An apprentice is an employee who learns a craft through planned, supervised on-the-job training combined with classroom instruction. Apprentices are taught safety, the trade, proper use, care and the safe handling of tools and equipment.

  • What does it take to qualify as an Apprentice?

Applicants must be at least 18 years of age. Almost all programs require a high school diploma or GED Certificate; some may require basic mathematics and science courses, an aptitude test, drivers license and must be physically capable to perform the work of the trade.

  • How does a person become an Apprentice?

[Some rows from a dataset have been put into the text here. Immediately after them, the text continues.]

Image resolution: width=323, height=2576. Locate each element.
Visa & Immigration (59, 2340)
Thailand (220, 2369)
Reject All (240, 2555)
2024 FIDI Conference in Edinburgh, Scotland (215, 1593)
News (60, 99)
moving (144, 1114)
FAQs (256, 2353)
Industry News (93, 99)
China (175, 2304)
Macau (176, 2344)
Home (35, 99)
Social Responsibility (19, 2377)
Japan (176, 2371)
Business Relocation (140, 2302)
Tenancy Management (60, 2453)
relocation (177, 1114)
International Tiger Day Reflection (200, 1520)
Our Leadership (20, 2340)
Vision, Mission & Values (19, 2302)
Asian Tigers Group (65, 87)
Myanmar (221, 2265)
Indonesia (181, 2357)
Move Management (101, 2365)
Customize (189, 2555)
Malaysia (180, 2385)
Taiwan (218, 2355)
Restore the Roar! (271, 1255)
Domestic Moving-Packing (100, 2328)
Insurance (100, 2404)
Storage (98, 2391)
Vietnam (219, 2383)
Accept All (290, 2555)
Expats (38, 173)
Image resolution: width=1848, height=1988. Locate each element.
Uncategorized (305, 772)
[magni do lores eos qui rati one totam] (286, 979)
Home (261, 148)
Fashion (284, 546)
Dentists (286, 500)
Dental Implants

Apprenticeship in the trades is highly selective and acceptance for training depends on the applicant’s qualifications and the manpower needs of the trade. Once indentured, the apprentice is under the direction and supervision of a Joint Apprenticeship and Training Committee. This Committee consists of persons with considerable experience representing both management and labor. You may check with any of the sponsors listed in this document. Being listed as a sponsor, however, does not mean the sponsor is looking for apprentices it only means that they have a program available.

  • How is apprenticeship training structured?

Apprentices work on actual job sites under the supervision of qualified journey workers. Related instruction or classroom training may include courses in mathematics, sciences, and other craft-related technical subjects. Most apprenticeship programs last from 2 to 6 years with 4 years being the average.